(Saved entries)
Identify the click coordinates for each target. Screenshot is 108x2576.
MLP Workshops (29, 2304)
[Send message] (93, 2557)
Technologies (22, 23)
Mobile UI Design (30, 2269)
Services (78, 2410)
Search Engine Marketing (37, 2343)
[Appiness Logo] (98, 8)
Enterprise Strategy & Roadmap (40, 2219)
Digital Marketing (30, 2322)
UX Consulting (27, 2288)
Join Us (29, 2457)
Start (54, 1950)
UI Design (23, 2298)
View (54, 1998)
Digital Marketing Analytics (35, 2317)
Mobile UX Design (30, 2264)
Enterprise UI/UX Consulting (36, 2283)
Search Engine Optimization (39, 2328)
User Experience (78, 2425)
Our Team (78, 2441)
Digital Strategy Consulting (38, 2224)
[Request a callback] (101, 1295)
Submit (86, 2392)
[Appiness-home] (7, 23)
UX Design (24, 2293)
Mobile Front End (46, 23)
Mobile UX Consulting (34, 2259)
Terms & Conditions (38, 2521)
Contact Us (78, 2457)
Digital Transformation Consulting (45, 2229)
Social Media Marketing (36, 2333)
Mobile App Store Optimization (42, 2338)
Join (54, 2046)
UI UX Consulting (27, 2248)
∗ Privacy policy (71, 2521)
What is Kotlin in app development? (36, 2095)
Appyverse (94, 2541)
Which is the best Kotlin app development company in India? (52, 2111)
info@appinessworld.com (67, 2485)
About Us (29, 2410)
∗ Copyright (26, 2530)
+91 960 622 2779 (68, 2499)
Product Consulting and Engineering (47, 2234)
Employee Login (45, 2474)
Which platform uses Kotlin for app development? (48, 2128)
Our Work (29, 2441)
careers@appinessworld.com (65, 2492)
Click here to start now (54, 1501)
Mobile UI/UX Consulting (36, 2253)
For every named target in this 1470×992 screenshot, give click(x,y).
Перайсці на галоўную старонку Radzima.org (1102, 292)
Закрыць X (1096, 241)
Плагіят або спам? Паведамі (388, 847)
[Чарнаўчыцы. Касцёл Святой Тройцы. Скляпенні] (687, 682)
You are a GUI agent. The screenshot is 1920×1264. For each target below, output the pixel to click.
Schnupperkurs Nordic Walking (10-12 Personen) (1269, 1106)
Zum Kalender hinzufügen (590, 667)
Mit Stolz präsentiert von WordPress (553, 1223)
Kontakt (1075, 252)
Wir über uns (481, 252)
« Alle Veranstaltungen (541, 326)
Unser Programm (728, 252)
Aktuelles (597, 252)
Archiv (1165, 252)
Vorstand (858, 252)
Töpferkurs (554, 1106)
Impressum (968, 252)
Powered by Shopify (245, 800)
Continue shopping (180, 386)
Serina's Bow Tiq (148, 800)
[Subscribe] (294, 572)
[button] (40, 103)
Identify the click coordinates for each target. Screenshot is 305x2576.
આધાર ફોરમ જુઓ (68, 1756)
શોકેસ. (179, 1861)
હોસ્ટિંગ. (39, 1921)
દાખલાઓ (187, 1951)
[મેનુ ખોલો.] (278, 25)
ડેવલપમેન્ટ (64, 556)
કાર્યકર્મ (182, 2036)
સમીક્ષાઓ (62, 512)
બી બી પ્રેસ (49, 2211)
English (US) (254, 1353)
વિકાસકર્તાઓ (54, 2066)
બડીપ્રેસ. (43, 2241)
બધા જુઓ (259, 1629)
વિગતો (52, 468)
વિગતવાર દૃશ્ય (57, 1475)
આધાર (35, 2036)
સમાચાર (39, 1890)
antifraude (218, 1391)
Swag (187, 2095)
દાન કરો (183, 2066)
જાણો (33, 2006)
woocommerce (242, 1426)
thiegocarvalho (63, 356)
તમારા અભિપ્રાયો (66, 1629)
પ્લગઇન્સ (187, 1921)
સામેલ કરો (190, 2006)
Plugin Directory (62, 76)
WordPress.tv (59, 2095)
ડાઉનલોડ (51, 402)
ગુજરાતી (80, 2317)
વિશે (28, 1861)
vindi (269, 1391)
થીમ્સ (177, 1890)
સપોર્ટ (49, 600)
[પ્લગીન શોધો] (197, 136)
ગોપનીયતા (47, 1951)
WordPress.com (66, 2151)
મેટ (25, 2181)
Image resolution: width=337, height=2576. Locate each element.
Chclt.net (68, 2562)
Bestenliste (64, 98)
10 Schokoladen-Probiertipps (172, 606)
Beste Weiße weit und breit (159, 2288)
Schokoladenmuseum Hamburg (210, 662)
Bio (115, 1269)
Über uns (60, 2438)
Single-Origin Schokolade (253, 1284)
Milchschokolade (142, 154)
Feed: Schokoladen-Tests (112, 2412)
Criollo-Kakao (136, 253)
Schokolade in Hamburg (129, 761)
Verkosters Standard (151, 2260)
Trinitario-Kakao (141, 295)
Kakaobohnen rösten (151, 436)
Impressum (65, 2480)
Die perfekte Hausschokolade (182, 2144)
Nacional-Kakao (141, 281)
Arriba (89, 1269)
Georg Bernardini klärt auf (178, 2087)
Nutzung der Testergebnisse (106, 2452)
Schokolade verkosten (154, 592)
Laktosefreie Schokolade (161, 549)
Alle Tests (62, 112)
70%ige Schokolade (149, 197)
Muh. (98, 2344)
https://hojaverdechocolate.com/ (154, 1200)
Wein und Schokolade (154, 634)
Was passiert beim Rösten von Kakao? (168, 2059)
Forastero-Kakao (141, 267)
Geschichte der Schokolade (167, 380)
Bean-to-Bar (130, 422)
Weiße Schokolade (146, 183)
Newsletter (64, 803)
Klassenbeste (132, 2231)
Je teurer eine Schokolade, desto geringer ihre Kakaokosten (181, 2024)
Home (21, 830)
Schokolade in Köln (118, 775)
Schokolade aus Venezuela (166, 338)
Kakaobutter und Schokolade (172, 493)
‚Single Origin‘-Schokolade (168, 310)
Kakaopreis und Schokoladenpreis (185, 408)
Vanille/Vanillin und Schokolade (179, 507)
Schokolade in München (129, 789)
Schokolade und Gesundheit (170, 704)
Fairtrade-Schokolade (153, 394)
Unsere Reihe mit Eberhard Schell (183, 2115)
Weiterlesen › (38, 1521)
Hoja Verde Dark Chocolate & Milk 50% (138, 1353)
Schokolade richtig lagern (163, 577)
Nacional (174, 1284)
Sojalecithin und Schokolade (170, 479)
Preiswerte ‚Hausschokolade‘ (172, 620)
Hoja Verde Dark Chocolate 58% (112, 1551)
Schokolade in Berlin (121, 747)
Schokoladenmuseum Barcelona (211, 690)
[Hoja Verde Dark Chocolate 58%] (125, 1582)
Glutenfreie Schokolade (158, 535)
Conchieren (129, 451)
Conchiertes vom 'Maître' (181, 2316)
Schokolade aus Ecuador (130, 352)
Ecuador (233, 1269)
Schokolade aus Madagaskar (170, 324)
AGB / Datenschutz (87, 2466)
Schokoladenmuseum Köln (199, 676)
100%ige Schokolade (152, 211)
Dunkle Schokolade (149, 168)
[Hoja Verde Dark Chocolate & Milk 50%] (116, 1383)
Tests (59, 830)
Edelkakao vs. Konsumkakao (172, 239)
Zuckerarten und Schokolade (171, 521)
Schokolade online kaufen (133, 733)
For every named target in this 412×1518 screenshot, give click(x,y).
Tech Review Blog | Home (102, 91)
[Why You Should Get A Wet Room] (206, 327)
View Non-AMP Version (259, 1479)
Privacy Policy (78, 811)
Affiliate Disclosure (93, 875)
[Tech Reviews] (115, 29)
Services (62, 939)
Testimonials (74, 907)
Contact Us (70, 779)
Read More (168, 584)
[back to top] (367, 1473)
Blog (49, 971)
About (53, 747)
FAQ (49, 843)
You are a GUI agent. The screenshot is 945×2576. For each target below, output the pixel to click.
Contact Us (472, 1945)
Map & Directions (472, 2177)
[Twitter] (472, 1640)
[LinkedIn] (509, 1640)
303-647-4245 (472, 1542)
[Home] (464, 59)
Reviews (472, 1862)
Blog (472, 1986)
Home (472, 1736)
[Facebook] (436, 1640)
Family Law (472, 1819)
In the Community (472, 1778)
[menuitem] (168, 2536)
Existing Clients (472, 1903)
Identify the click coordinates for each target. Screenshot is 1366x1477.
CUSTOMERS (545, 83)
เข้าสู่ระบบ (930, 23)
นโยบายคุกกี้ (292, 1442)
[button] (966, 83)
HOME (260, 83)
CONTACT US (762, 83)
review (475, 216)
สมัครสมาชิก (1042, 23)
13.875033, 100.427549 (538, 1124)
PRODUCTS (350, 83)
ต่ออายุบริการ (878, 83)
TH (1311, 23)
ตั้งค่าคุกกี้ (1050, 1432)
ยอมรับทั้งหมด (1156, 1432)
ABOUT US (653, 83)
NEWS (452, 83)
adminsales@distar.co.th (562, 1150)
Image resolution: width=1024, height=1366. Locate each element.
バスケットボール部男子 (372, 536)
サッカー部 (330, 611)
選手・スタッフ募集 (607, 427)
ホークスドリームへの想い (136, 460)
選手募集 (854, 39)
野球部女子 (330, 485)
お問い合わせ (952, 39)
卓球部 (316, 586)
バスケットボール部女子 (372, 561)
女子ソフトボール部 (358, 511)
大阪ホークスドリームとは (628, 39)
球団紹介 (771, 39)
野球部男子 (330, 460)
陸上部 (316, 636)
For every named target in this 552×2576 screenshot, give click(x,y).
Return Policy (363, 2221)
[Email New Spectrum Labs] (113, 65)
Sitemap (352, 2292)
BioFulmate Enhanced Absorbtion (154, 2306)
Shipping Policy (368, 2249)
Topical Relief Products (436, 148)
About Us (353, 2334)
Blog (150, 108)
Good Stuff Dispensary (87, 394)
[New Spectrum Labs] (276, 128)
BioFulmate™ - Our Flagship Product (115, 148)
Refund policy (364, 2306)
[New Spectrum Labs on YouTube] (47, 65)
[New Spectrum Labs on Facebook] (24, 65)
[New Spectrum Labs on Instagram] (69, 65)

WORK ORDER: Taking the lines above, repeat exactly those from the line that contains "Serina's Bow Tiq (148, 800)" through the line that contains "બધા જુઓ (259, 1629)", and both of those lines as well. Include nothing else.

SOLUTION FOR THIS EXERCISE:
Serina's Bow Tiq (148, 800)
[Subscribe] (294, 572)
[button] (40, 103)
Identify the click coordinates for each target. Screenshot is 305x2576.
આધાર ફોરમ જુઓ (68, 1756)
શોકેસ. (179, 1861)
હોસ્ટિંગ. (39, 1921)
દાખલાઓ (187, 1951)
[મેનુ ખોલો.] (278, 25)
ડેવલપમેન્ટ (64, 556)
કાર્યકર્મ (182, 2036)
સમીક્ષાઓ (62, 512)
બી બી પ્રેસ (49, 2211)
English (US) (254, 1353)
વિકાસકર્તાઓ (54, 2066)
બડીપ્રેસ. (43, 2241)
બધા જુઓ (259, 1629)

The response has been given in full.